— start —

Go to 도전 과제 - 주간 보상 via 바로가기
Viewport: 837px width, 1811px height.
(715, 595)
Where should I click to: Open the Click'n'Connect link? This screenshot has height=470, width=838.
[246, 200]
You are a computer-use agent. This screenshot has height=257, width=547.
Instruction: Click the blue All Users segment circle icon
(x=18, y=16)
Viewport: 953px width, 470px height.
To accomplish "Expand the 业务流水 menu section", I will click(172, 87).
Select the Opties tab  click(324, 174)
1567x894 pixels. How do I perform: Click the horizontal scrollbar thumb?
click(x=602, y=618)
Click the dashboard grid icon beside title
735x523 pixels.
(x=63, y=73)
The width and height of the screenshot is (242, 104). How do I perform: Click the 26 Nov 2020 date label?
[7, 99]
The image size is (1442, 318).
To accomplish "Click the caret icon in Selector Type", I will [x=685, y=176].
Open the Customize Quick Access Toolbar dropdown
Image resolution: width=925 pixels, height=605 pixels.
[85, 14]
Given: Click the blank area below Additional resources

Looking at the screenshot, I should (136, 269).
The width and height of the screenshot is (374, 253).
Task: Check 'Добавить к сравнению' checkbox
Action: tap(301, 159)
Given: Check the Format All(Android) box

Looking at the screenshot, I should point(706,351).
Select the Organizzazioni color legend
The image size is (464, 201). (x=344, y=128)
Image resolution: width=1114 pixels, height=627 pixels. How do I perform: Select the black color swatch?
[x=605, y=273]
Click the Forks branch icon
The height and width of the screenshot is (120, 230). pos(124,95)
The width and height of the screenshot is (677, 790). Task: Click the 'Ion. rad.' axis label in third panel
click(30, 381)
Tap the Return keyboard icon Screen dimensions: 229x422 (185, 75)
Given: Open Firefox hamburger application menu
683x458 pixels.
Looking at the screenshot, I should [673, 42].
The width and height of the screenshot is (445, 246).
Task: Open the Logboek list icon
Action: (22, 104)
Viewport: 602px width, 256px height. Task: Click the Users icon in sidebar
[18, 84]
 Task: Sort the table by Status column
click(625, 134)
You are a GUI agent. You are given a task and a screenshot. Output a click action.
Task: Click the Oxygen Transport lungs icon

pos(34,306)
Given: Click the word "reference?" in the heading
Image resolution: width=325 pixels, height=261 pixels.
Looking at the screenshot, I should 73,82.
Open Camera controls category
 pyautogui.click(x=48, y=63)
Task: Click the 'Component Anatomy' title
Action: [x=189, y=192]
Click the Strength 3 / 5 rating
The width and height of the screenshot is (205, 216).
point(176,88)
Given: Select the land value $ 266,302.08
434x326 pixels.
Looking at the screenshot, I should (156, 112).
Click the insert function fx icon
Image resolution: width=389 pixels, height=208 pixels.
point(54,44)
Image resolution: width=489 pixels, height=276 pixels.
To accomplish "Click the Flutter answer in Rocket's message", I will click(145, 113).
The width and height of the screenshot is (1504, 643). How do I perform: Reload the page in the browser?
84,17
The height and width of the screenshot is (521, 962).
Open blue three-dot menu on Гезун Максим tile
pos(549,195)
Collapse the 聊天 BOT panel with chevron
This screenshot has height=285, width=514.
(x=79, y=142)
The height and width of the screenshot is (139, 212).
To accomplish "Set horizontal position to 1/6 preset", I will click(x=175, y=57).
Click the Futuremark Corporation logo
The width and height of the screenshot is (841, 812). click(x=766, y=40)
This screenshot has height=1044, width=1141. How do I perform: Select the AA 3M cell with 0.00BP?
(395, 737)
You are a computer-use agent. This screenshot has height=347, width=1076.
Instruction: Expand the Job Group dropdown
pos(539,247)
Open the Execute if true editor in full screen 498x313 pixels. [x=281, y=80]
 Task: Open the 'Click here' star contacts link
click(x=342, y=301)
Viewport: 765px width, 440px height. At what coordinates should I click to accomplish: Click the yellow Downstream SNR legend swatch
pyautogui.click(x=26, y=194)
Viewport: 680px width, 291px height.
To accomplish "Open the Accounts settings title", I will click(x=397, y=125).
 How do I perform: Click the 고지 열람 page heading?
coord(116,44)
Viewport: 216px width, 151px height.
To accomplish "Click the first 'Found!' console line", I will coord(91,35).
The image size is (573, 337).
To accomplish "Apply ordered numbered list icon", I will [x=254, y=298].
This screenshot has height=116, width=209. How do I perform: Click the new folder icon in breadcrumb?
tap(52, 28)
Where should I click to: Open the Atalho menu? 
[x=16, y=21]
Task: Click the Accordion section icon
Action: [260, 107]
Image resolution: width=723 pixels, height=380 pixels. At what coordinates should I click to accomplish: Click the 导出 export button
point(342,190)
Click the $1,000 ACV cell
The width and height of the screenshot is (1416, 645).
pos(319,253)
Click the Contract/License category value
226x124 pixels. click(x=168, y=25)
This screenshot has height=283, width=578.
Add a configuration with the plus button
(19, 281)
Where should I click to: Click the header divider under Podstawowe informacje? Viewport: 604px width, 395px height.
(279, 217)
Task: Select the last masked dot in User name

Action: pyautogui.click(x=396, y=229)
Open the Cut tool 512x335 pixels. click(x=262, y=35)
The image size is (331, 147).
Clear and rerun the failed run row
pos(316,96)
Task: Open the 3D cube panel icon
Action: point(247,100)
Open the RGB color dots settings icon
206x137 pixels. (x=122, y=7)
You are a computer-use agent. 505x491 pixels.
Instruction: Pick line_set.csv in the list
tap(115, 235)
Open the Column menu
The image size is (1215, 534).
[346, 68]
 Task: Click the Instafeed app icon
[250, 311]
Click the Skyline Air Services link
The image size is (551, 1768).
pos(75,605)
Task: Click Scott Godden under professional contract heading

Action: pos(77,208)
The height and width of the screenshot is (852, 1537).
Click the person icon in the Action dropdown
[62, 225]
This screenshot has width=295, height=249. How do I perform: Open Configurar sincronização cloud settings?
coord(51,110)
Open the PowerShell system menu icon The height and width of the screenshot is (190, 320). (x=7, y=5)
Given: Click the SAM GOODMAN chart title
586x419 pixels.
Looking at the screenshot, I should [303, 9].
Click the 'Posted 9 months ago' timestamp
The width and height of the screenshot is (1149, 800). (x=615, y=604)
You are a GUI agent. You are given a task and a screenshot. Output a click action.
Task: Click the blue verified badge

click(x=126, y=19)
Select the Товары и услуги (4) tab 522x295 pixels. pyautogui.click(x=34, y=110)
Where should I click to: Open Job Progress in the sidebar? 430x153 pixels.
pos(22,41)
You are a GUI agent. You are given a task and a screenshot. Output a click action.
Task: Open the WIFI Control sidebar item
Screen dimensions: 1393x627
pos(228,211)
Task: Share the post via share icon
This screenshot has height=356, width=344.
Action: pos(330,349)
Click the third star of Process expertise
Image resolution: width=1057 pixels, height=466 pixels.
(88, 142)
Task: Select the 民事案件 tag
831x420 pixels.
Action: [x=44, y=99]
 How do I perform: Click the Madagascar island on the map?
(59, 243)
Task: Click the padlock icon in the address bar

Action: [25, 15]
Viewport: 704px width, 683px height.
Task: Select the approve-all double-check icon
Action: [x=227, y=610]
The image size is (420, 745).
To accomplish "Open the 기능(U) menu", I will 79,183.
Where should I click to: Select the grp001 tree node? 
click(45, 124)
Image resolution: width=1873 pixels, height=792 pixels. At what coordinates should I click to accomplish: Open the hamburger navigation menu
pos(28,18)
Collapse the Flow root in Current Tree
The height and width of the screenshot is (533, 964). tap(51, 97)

— end —

What needs to be done ->
Rewrite the lines from the one containing "Select the Товары" through the end of the rows as a Markdown table with two columns, No. and Line, numbering each line in order and leaving out blank lines.

Task solution ->
| No. | Line |
|---|---|
| 1 | Select the Товары и услуги (4) tab 522x295 pixels. pyautogui.click(x=34, y=110) |
| 2 | Where should I click to: Open Job Progress in the sidebar? 430x153 pixels. |
| 3 | pos(22,41) |
| 4 | You are a GUI agent. You are given a task and a screenshot. Output a click action. |
| 5 | Task: Open the WIFI Control sidebar item |
| 6 | Screen dimensions: 1393x627 |
| 7 | pos(228,211) |
| 8 | Task: Share the post via share icon |
| 9 | This screenshot has height=356, width=344. |
| 10 | Action: pos(330,349) |
| 11 | Click the third star of Process expertise |
| 12 | Image resolution: width=1057 pixels, height=466 pixels. |
| 13 | (88, 142) |
| 14 | Task: Select the 民事案件 tag |
| 15 | 831x420 pixels. |
| 16 | Action: [x=44, y=99] |
| 17 |  How do I perform: Click the Madagascar island on the map? |
| 18 | (59, 243) |
| 19 | Task: Click the padlock icon in the address bar |
| 20 | Action: [25, 15] |
| 21 | Viewport: 704px width, 683px height. |
| 22 | Task: Select the approve-all double-check icon |
| 23 | Action: [x=227, y=610] |
| 24 | The image size is (420, 745). |
| 25 | To accomplish "Open the 기능(U) menu", I will 79,183. |
| 26 | Where should I click to: Select the grp001 tree node?  |
| 27 | click(45, 124) |
| 28 | Image resolution: width=1873 pixels, height=792 pixels. At what coordinates should I click to accomplish: Open the hamburger navigation menu |
| 29 | pos(28,18) |
| 30 | Collapse the Flow root in Current Tree |
| 31 | The height and width of the screenshot is (533, 964). tap(51, 97) |